Unsettled Topics Concerning Airworthiness Cybersecurity Regulation EPR2020013

The certification process of the Boeing 787, starting in 2005, marked a watershed for airworthiness regulation. The “Dreamliner,” the first true “flying data center,” could no longer be certified for airworthiness ignoring “sabotage,” like the classic safety regulation for commercial passenger aircraft. Its extensive application of data networks, including enhanced external digital communication, forced the Federal Aviation Administration (FAA), for the first time, to set “Special Conditions” for cybersecurity.

In the 15 years that ensued, airworthiness regulation followed suit, and all key rule-, regulation-, and standard-making organizations weighed in to establish a new airworthiness cybersecurity superset of legislation, regulation, and standardization. The resulting International Civil Aviation Organization (ICAO) resolutions, US and European Union (EU) legislations, FAA and European Aviation Safety Agency (EASA) regulations, and the DO-326/ED-202 set of standards are already the de-facto, and soon becoming the official, standards for legislation, regulation, and best practices, with the FAA already mandating it to a constantly growing extent for a few years now—and EASA adopting the set in its entirety in July 2020. This emerging superset of documents is now carefully studied by all relevant actors—including industry, regulators, and academia—as the aviation ecosystem moves forward with DO-326/ED-202 set training, gap analysis, and even with certification itself.

This report suggests a deeper analysis of these sets of regulatory documents and their effects on the aviation sector as they gradually become the law of the land, starting with their expected effects on the aviation ecosystem, the issues they pose to supply chains, and the challenges they present to the airworthiness certification process itself. Then, this report examines the major DO-326/ED-202 set gaps, inherent dilemmas, and methodological uncertainties. For each such unsettled domain, six aspects are reviewed. Finally, practical solution-seeking processes are proposed, and some specific potential frameworks and solutions are pointed out whenever applicable. It is the intention of this report that these insights and observations would assist regulators, applicants, and standard makers through, at least, the 2020s with accommodating this new regulation and start adjusting it to emerging realities.

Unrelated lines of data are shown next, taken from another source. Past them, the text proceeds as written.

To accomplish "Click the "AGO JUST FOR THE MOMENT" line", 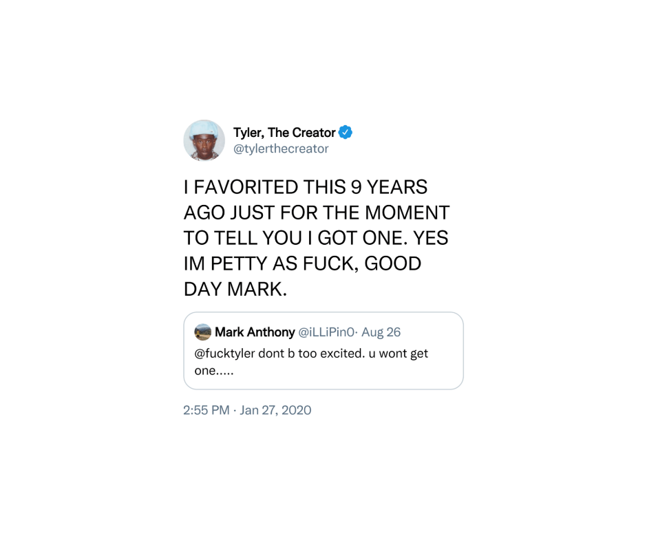I will (x=316, y=213).
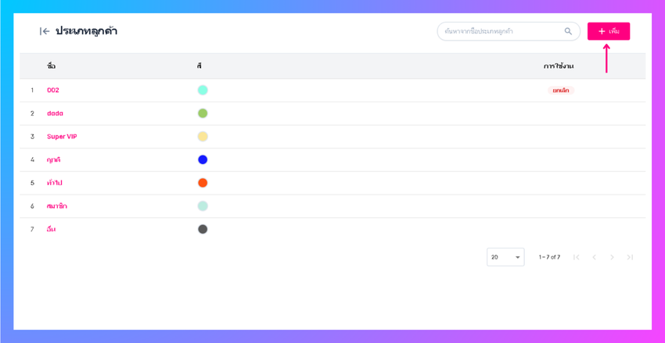Click the yellow swatch for Super VIP
The width and height of the screenshot is (665, 343).
[x=203, y=137]
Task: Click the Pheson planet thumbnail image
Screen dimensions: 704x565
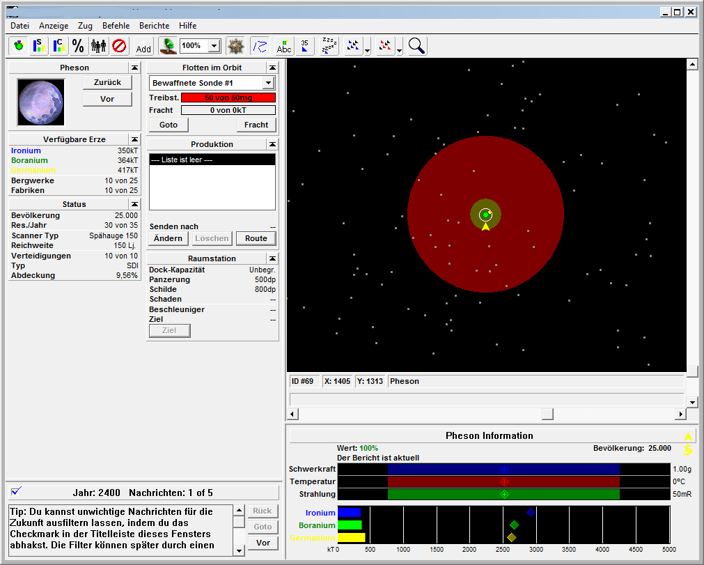Action: point(41,102)
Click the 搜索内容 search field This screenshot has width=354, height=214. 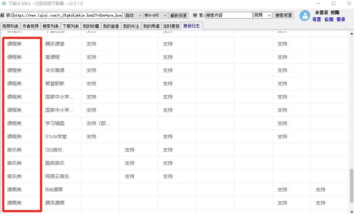click(229, 15)
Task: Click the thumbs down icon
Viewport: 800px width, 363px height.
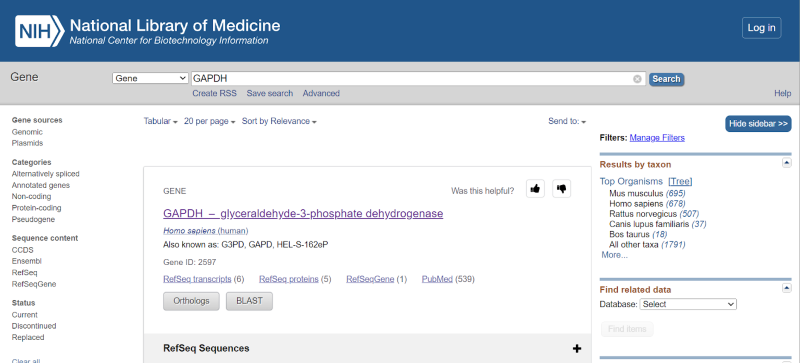Action: [x=561, y=189]
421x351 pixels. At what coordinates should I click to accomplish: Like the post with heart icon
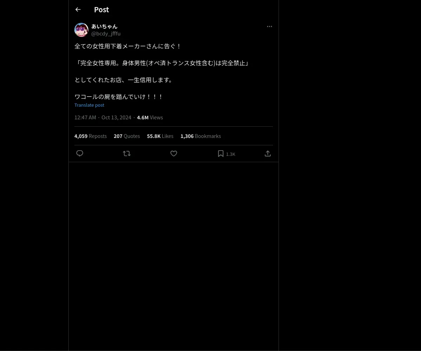click(x=174, y=153)

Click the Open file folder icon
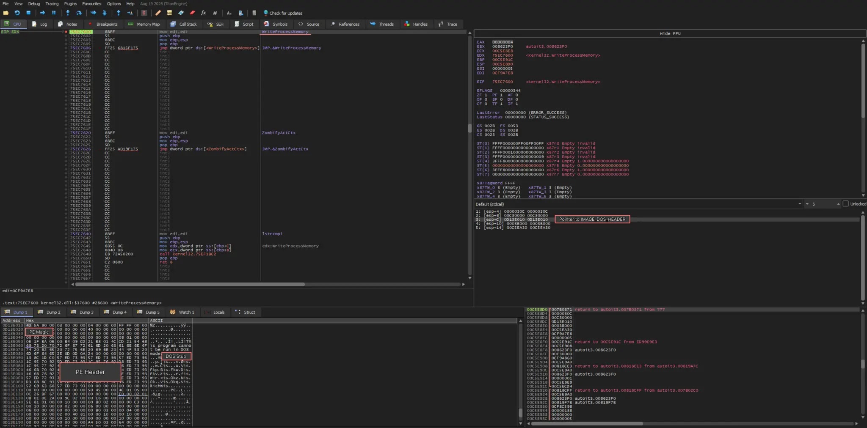point(6,13)

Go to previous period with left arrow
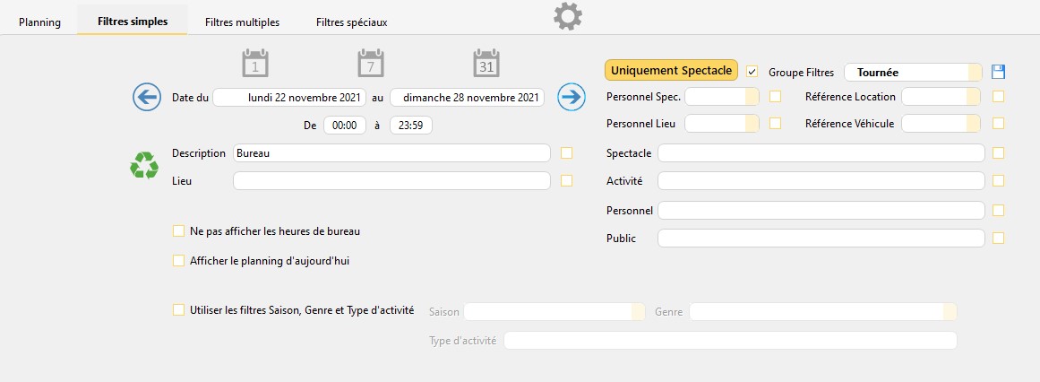pos(147,97)
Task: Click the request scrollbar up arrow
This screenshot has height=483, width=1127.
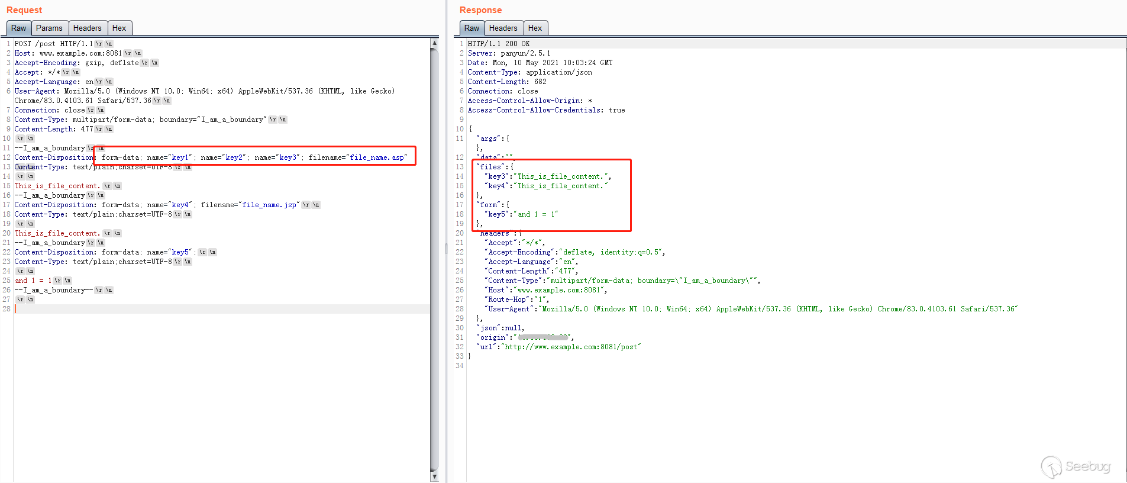Action: pos(434,43)
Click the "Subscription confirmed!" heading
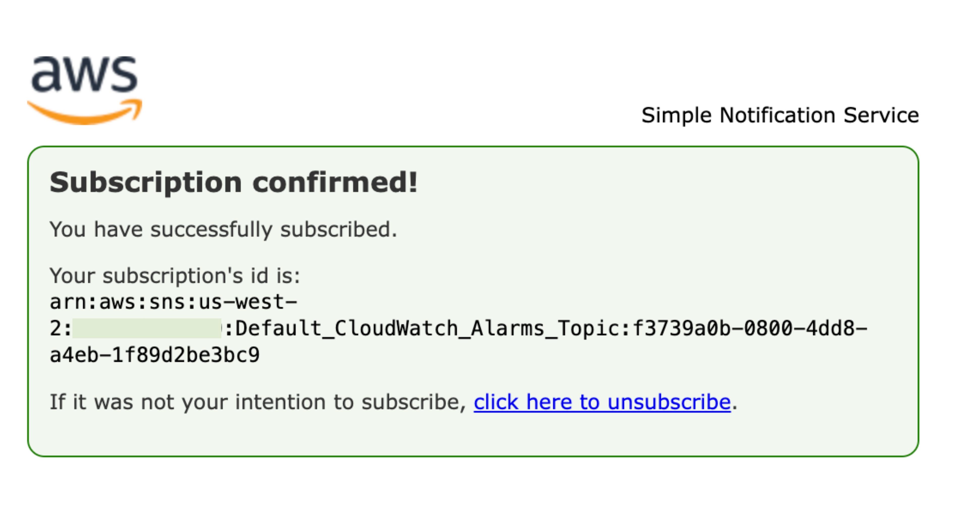Screen dimensions: 969x509 233,182
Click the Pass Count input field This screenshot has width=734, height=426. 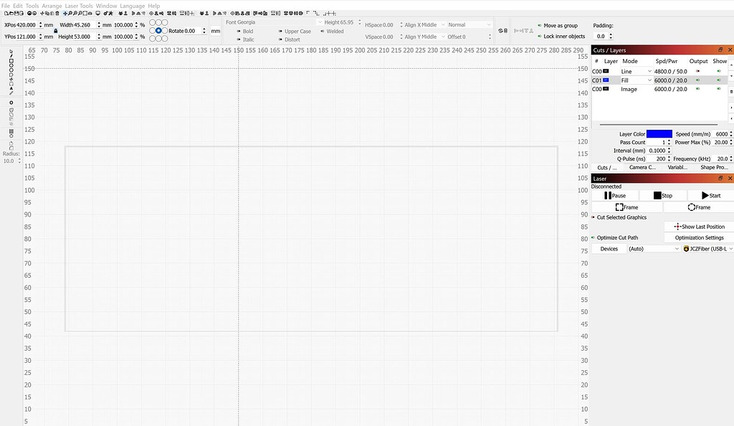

NOTE: SAE EDGE™ Research Reports are intended to identify and illuminate key issues in emerging, but still unsettled, technologies of interest to the mobility industry. The goal of SAE EDGE™ Research Reports is to stimulate discussion and work in the hope of promoting and speeding resolution of identified issues. SAE EDGE™ Research Reports are not intended to resolve the challenges they identify or close any topic to further scrutiny.